Amina's father Ahmed, speaking on behalf of himself and Amina's mother Roda, said in a statement: "Amina was a wonderful daughter and sister. She was very gifted and had ambitions of becoming a nurse or a paramedic. She also enjoyed art, especially painting.

Amina Ismail died aged 20 at Cheadle Royal Hospital
Deseree Fitzpatrick -Credit:Ison Harrison Solicitors

"The last year was a real struggle for Amina. She was miles away from home and despite us visiting and supporting her as much as we could, we felt she was isolated. All we desperately wanted was to at least to get her closer to home and then back to her family.

"It’s almost impossible to describe the hurt and pain we’re going through following Amina’s death. She had her whole life ahead of her and it devastates us that she’s no longer with us and she’ll never get to fulfil her potential and ambitions.

"It’s a reflection of our mental health system that Amina was in and out of placements and moved from pillar to post for years, while we feel, never really getting the help and support she needed. If she had then we wouldn’t have had to go through the trauma of losing her and the trauma of trying to establish answers in her memory.

"All we can hope for now is that lessons are learned from how Amina was let down. It’s imperative that changes are made to how people with mental illnesses, and particularly young women, are cared for.
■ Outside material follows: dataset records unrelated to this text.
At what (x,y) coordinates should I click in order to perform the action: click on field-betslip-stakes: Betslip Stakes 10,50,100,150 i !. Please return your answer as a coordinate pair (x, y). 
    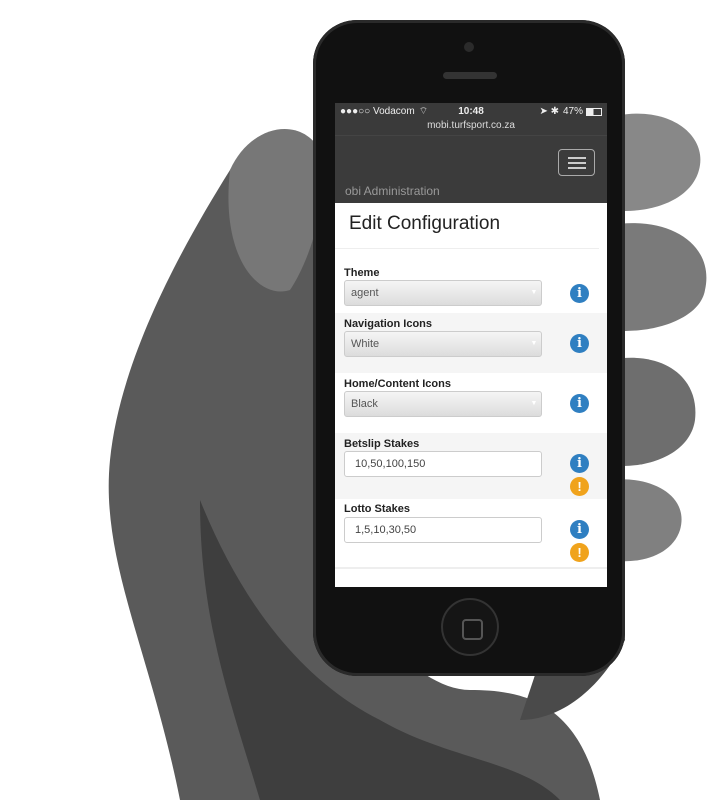
    Looking at the image, I should click on (471, 466).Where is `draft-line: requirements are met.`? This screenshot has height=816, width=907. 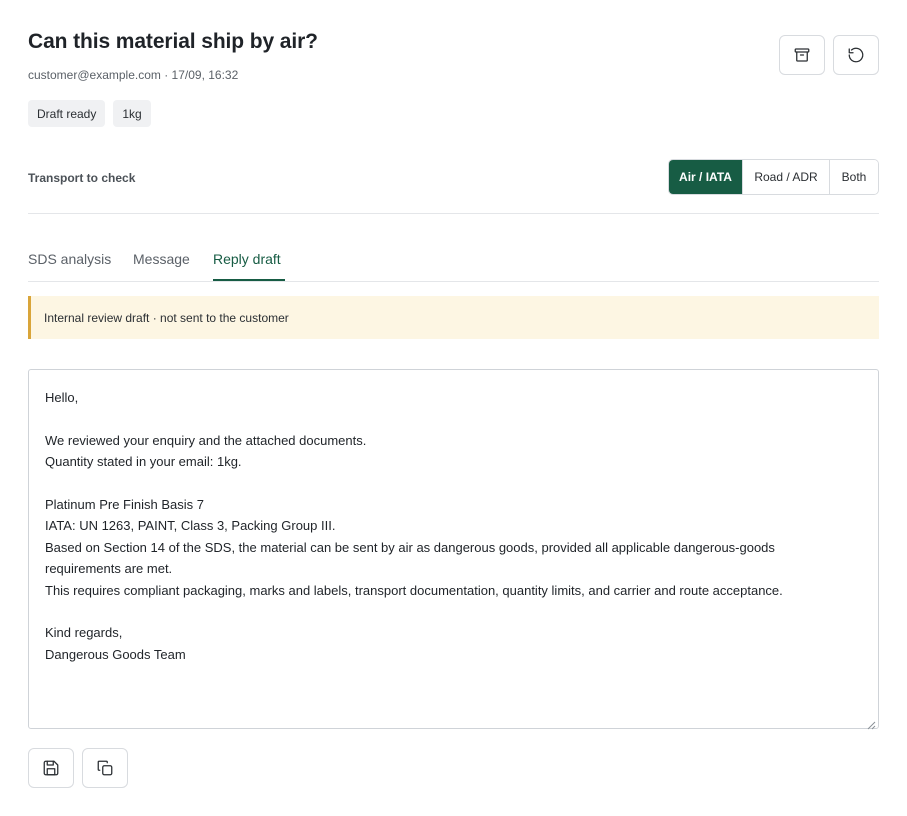
draft-line: requirements are met. is located at coordinates (109, 569).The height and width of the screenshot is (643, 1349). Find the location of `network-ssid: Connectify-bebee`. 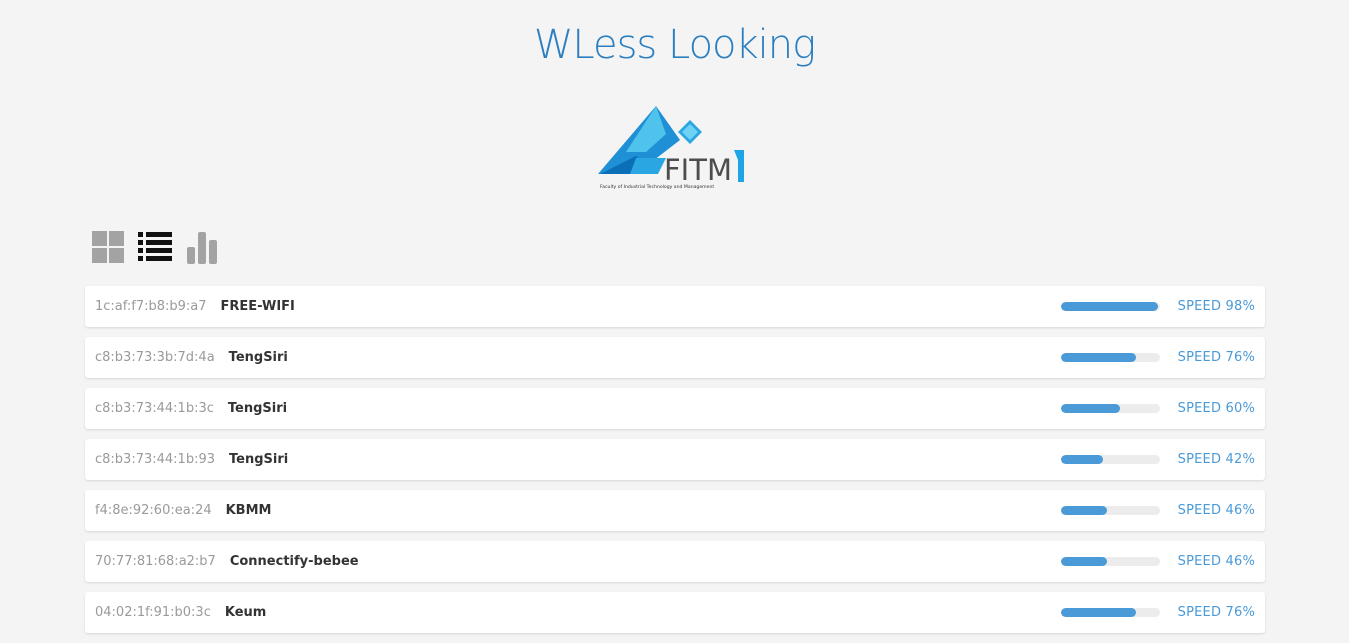

network-ssid: Connectify-bebee is located at coordinates (294, 562).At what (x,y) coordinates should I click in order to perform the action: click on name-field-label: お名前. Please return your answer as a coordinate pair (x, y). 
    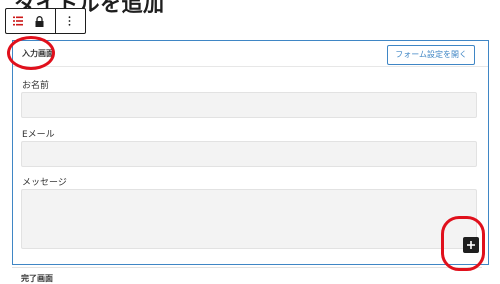
    Looking at the image, I should click on (36, 86).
The current system isn’t equipped to deal with our most vulnerable and has to change for the better.”

A Priory spokesperson said: "We would like to again convey our sincere condolences to Amina’s family following her tragic death and our thoughts remain with them at this difficult time. Following Amina’s death we completed a comprehensive investigation and have implemented all the actions.

"Despite the best efforts of our staff to ensure Amina’s discharge at the earliest opportunity, this proved very challenging to arrange due to the complexities of care Amina needed and limited specialist bed availability. As the coroner has highlighted, more work is required nationally to ensure patients do not experience prolonged stays in psychiatric intensive care units and we will continue to support our NHS partners and commissioners in their efforts to address this."